Richard Feynman

Why does quantum mechanics need complex numbers? Can't we just use real numbers like in classical physics?

Here's a question that bothered me for years: Why does quantum mechanics need complex numbers? I mean really need them, not just find them convenient. You might think, "Well, real numbers describe everything in classical physics just fine—positions, velocities, forces. So why can't we describe quantum states with just real numbers?" The answer isn't "because the math works out prettier." Complex numbers are baked into the fabric of quantum reality. Nature actually uses them. Let me show you why it has to be this way. First, let's get clear on what complex numbers do. When you raise e to an imaginary power, something remarkable happens. Real exponents cause exponential growth—e^2 is bigger than e^1, marching off to infinity. But imaginary exponents? They rotate around the unit circle. Euler's formula tells us: e^(iθ) = cos(θ) + i·sin(θ). This transforms growth into rotation. The magnitude stays at 1 while the angle changes. Why does this matter for physics? Because quantum states need to do exactly this: maintain constant total probability while their phases rotate in time.

Can math predict everything, or does quantum mechanics say nature is fundamentally random?

Here's something that keeps physicists up at night: we've got these beautiful mathematical equations that predict everything perfectly—from planets orbiting the sun to neural networks learning to recognize your face. Give me the starting conditions, and I'll tell you exactly where the planet will be a thousand years from now. That's determinism at its finest. But then there's quantum mechanics, which says: "Not so fast, Feynman. Nature rolls dice." Let me be straight with you—both views are right. And that's not a cop-out. It's actually more interesting than if one side simply won. Large systems—planets, baseballs, buildings—behave deterministically. Not because quantum mechanics stops applying, but because with 10^23 particles, the randomness averages out. Quantum fluctuations become negligible. The classical equations emerge as limiting cases of quantum mechanics, like how Newton's gravity emerges from Einstein's relativity at low speeds. But for individual particles, individual measurements on individual quantum systems? Fundamentally random. You cannot predict which way a specific electron will spin. The wavefunction gives you probabilities, and those probabilities evolve deterministically via the Schrödinger equation—but when measurement happens, outcome selection is random.

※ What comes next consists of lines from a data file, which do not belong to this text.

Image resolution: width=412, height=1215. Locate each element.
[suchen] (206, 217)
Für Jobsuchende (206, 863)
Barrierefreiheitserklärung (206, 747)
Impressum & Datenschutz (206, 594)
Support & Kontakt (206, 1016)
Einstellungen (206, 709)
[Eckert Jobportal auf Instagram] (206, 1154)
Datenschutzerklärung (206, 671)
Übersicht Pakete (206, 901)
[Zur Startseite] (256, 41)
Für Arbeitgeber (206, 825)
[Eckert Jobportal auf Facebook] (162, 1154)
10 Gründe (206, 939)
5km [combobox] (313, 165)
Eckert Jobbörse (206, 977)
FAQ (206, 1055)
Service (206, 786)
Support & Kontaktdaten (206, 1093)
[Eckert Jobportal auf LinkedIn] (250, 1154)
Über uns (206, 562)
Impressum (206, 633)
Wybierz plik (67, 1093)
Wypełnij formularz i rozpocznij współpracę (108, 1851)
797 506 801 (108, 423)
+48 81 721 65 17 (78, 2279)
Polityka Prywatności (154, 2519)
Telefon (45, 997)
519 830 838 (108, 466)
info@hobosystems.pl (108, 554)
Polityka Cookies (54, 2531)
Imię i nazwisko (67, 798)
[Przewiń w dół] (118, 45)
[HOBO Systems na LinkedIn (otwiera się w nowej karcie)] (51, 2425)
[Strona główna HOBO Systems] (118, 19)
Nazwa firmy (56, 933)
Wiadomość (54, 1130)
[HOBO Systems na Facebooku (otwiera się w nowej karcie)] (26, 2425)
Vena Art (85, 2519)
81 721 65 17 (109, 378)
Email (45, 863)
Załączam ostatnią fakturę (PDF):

What did the Stern-Gerlach experiment reveal about quantum mechanics?

In 1922, Stern and Gerlach shot silver atoms through a magnetic field gradient. Classical physics predicted a smooth spread—atoms with magnetic moments pointing all different directions should deflect continuously. Instead, the beam split into exactly two lines. Half up, half down. Nothing in between. This isn't measurement error. The atoms genuinely don't have a definite spin direction until you check. Before measurement, an electron exists in superposition—simultaneously spin-up AND spin-down in a way that's not just ignorance on our part. It's not that we don't know which it is; it genuinely IS both until the measurement collapses it onto one outcome. Here's where it gets weird. Spin isn't even physical rotation. We initially thought electrons were tiny spinning spheres, but the math says they'd need surface velocities exceeding light speed. Impossible. Instead, spin is an intrinsic quantum property with no classical analog. It's angular momentum that doesn't come from anything rotating.

Why do you say that Feynman diagrams are "just keeping score"? What do they actually do?

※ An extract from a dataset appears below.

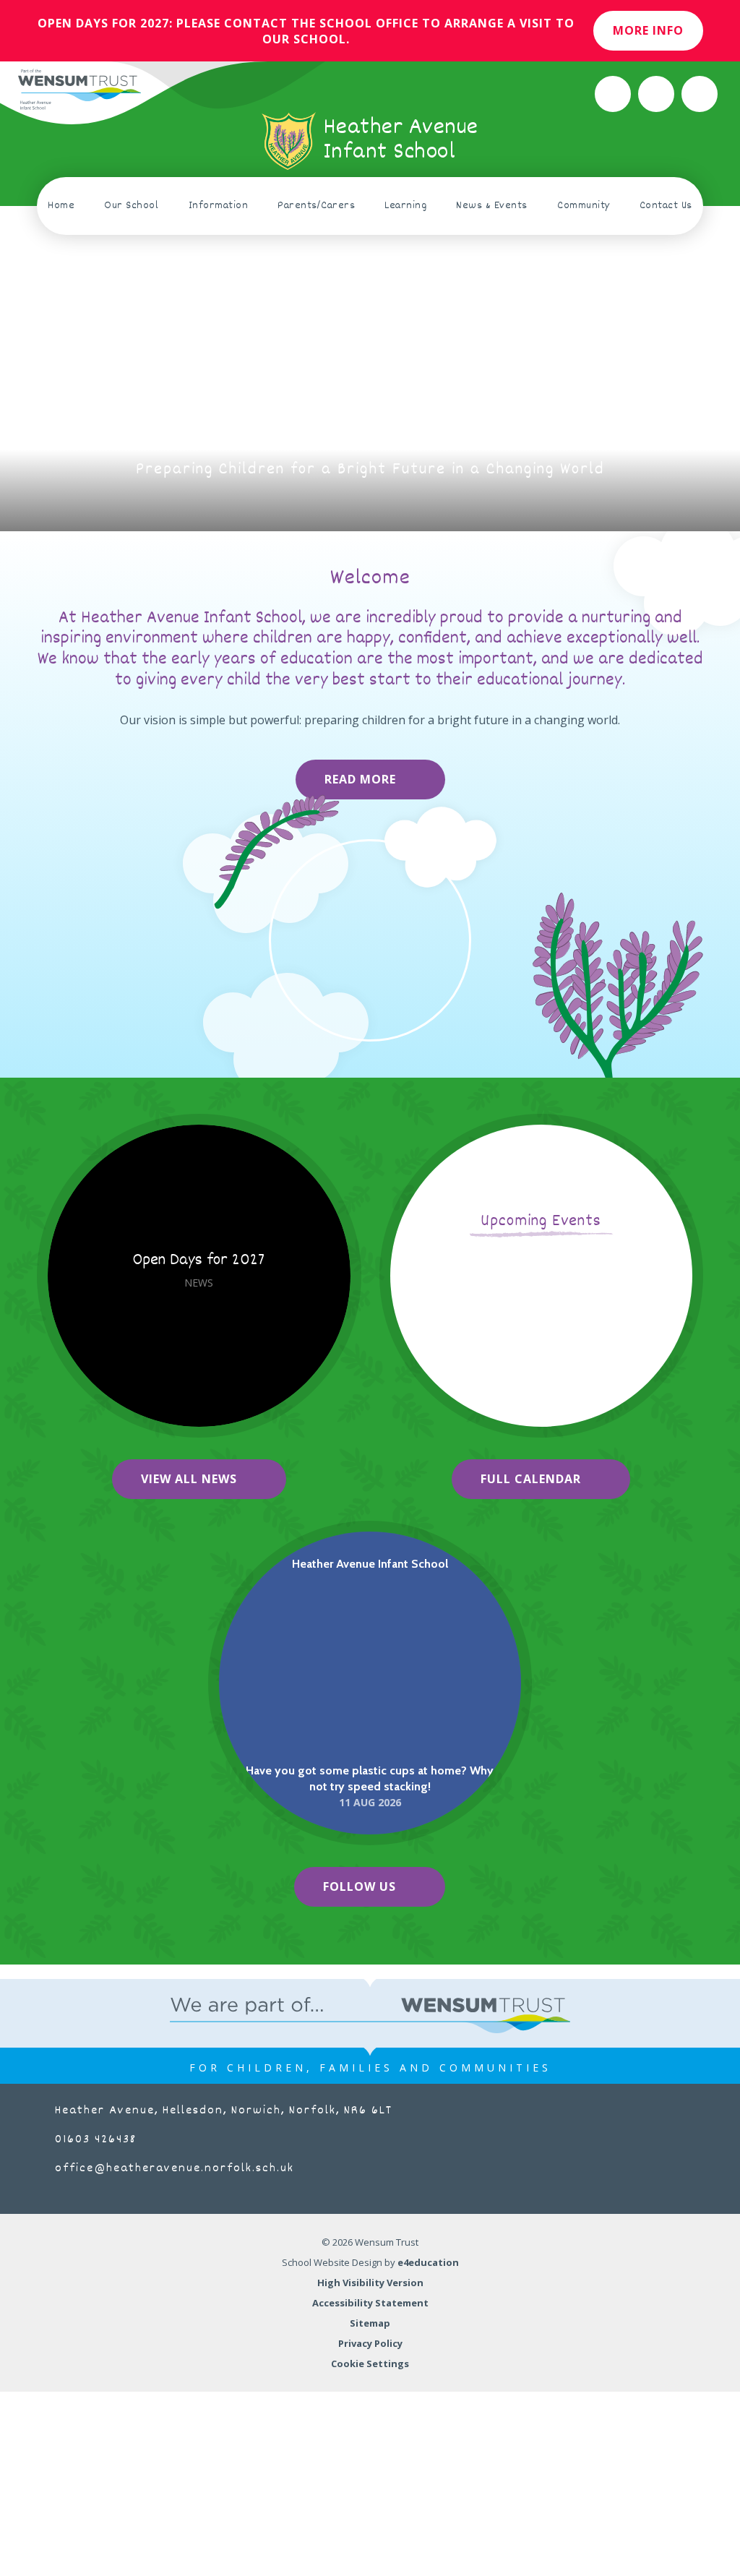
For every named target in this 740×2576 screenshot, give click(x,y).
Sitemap (370, 2323)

When you try to understand how things work—really understand them—you find out pretty quickly that words are slippery. They're not good enough. If I tell you "the electron interacts with the photon," you might picture a billiard ball hitting a marble. But that's wrong. It's not a collision; it's a dance. It's a probability. It's a mess! So, when I was trying to figure out Quantum Electrodynamics, the math was getting out of hand. Pages and pages of integrals. You couldn't see what was happening. You were lost in the algebra. So I started drawing pictures. Not to make it pretty, but to keep track of the score. People look at my diagrams now—these little arrows and squiggles—and they think, "Ah, that's what an electron looks like!" No! It's not a photograph. It's a map of what could happen. Here's the trick: you draw a line. That's a particle, say, an electron, moving through time. Then you draw a wavy line. That's a photon, a piece of light. Where they meet—bloop!—that's a vertex. That's an interaction.

What are virtual particles and why do we need them?

If you have an electron and a positron (that's an anti-electron, going backwards in time—don't panic, it's just a direction!), and they smash together, they might annihilate and turn into a photon. Then that photon might turn back into a new pair. You draw the lines: arrow in, arrow out, squiggle in the middle. You can see the "virtual particles" in the middle—those are the lines that start and end inside the diagram. We call them "mathematical intermediaries." They're like the money changing hands in a bank transfer; you don't see the cash, you just see the balance change. They are the ghosts in the machine that make the force happen. Think about electromagnetic repulsion. Two electrons push each other away. How? They exchange virtual photons. These photons exist only inside the calculation—they never appear as real, detectable particles. They're the accounting system for how forces work.